Yeah - short of parsing the create table / create index (in case its just a unique index) statements I don’t think there’s any built in way in sqlite or Xojo to get that.
I had a quick peek at SQLIte’s docs & I dont see anything
This API method certainly jumps out as one to call to get this information but it also doesn’t tell you http://sqlite.org/c3ref/table_column_metadata.html
However, the API is large & I have not examined 100% of the functions
The way I have done this is to use 2 sqlite Pragma calls. Pop the results of PRAGMA INDEX_LIST (table_name) into a record set, that will give you fields called ‘name’ and ‘unique’. Loop through the unique ones creating another record set using PRAGMA INDEX_INFO ( index_name) - then you will get the column names that make up the unique index.

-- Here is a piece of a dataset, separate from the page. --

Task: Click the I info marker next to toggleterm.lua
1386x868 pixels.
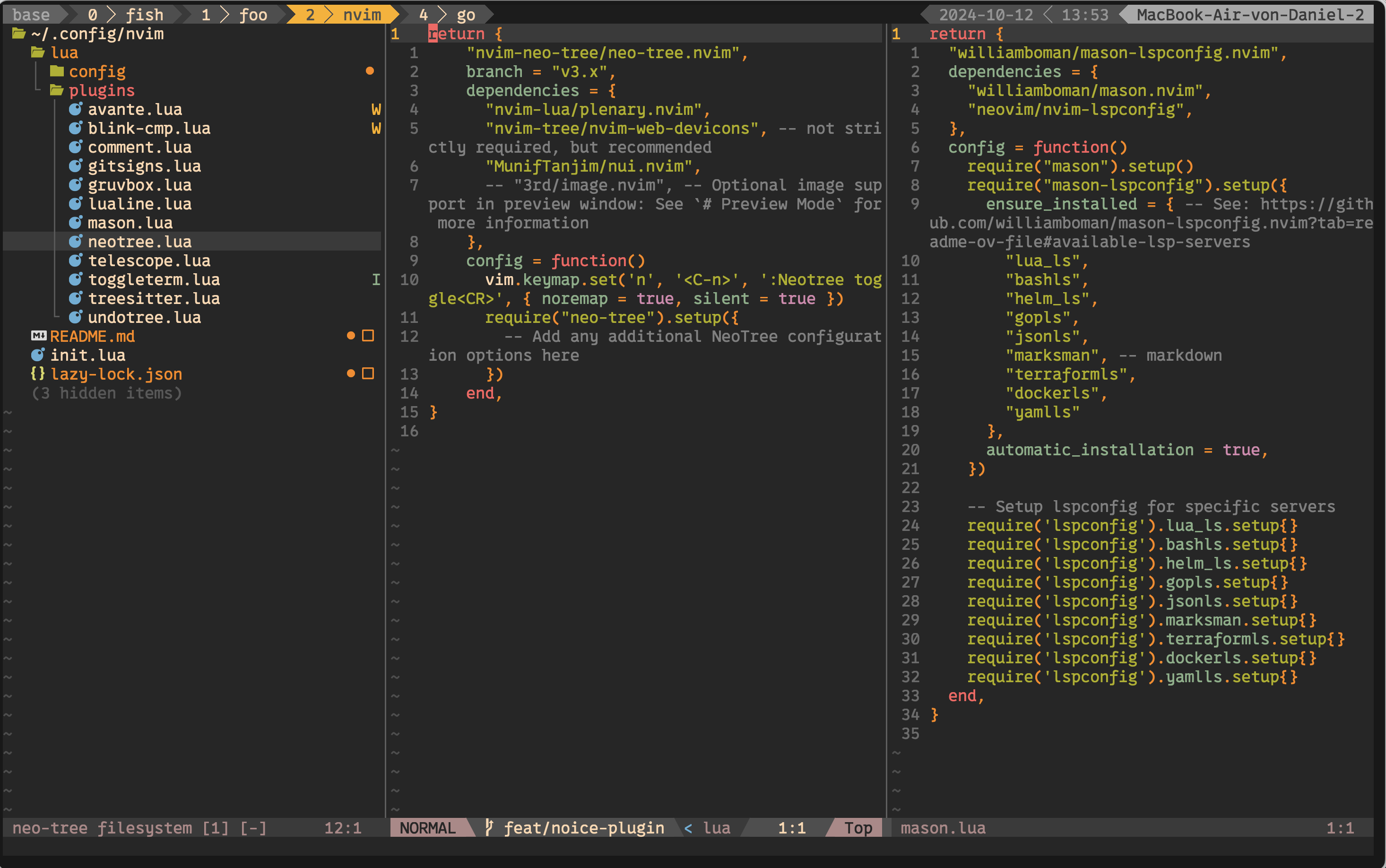Action: coord(376,279)
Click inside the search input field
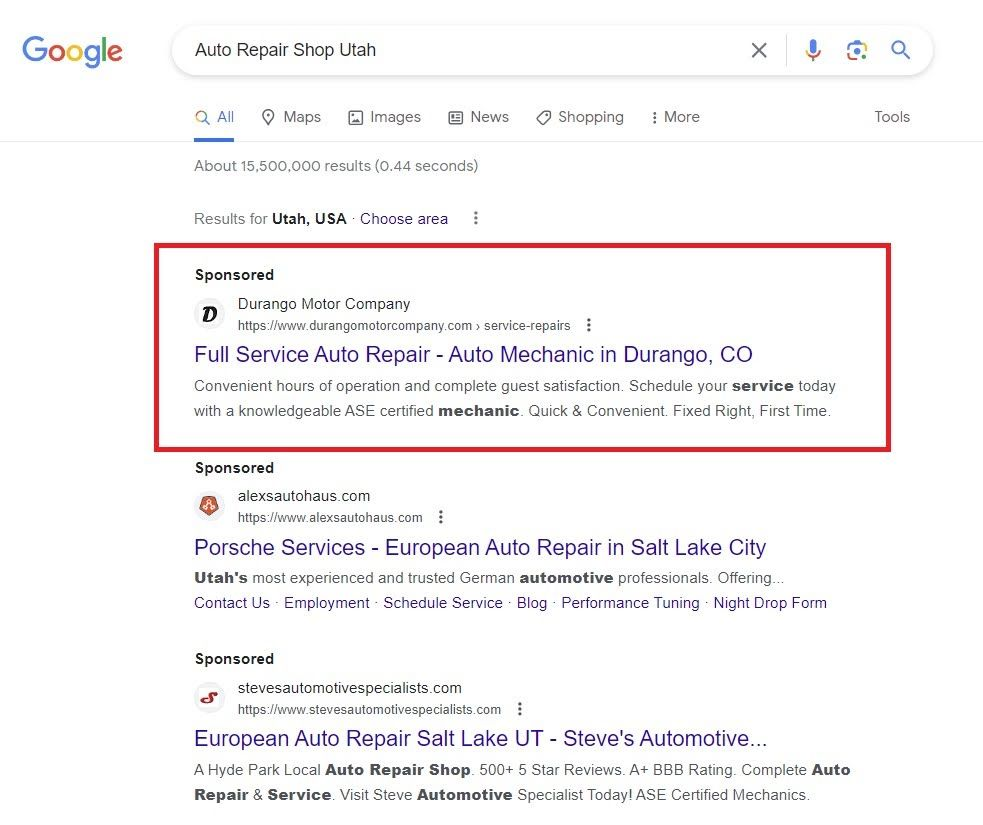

I don’t know if the pragma index_list command returning nil if no indexes is found is a bug - sounds like one to me, but you can use the sqlite_master table instead:
select tbl_name, name from sqlite_master
where type=‘index’
and table_name = ‘table_name’
then use pragma index_info to find if the index is unique, then use pragma index_list to find the columns! It’s a bit of a faff, but I can’t think of any other way. You could of course look at table creation SQL but that wouldn’t give you indexes added after creation.